Под памятником адмиралу Нельсону творилось нечто весьма ненормальное для мира настоящего, но прекрасно знакомое мне по прошлой жизни.

Вся площадь была заставлена палатками, ограждена кучами покрышек и самодельными лозунгами. Над палатками развевались флаги, начиная с флага Великобритании, и заканчивая знаменами и гербами давно забытых аристократических родов, некогда правивших в городах и замках. Лозунги были самыми разнообразными: «Кто не скачет – тот шотландец!», «Кромвель придет – порядок наведет!», «Шотландяку – на гиляку!», «Хайль живет Великая Британия!» и тому подобные заявления. Ну, точно Майдан в Киеве в году две тыщи четырнадцатом, двадцать лет тому вперед. Тем более что с английскими флагами, белыми с красным крестом, вполне себе соседствовали украинские жовто-блакитные, и западэнский тризуб стоял рядом с английским львом. Лозунги, кстати, тоже были вперемешку, на английском и на украинском. Там же хватало и белых орлов на красных щитах, и бело-красных флагов с надписью «POLSKA» [71]. Короче, сброд отовсюду. Поляков в Англии и в прошлый раз хватало, здесь же, наверное, еще и польский сейм в изгнании где-то ошивается [72], раз Польшу здесь после войны не создавали и Варшава здесь советская, а Краков чешский. Ну, а уж насчет поорать и почесать кулаки об чью-нибудь морду что в Польше, что в Галичине всегда специалистов хватало. Это ж не на заводе работать…

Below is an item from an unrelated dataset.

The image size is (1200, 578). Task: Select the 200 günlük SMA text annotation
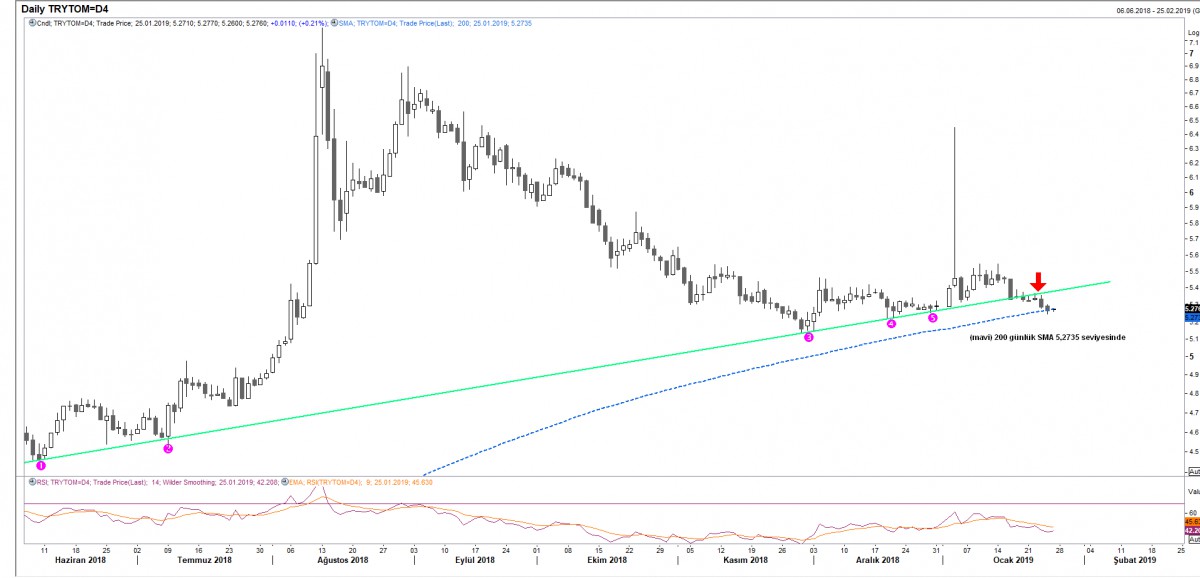[x=1048, y=338]
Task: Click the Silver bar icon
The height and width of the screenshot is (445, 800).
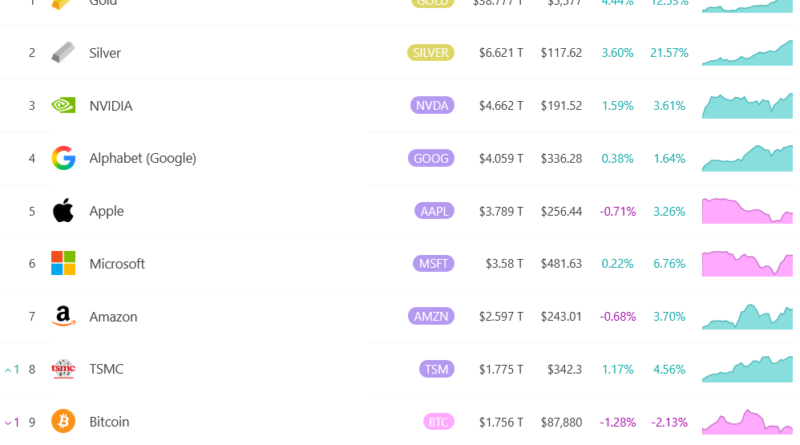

Прислушались к воплям, раздававшимся из-под колонны. На смеси украинских, польских и английских слов нетрезвая толпа вразнобой горланила:

Еще жива Британия, и слава, и воля,

Еще нам, братья-британцы, усмехнется доля,

Сгинут кляты шотландяки, как роса на солнце,

Заживем мы вольно, братья, на своей сторонке.

Душу и тело мы положим за свою свободу,

И покажем, что мы, братья, британского роду...

- Тетя Энди, давай убираться отсюда, причем побыстрее.

- А почему?

- Предчувствие у меня нехорошее. Если полиция не разгонит их к чертовой матери, они тут наворотят делов. Вон, написано, «Кто не скачет – тот шотландец!». Это они так к шотландскому референдуму готовятся. Там же, вон, и фанатские шарфы на палках развеваются, значит, футбольные хулиганы тоже здесь. Ох, большой кровью все это пахнет...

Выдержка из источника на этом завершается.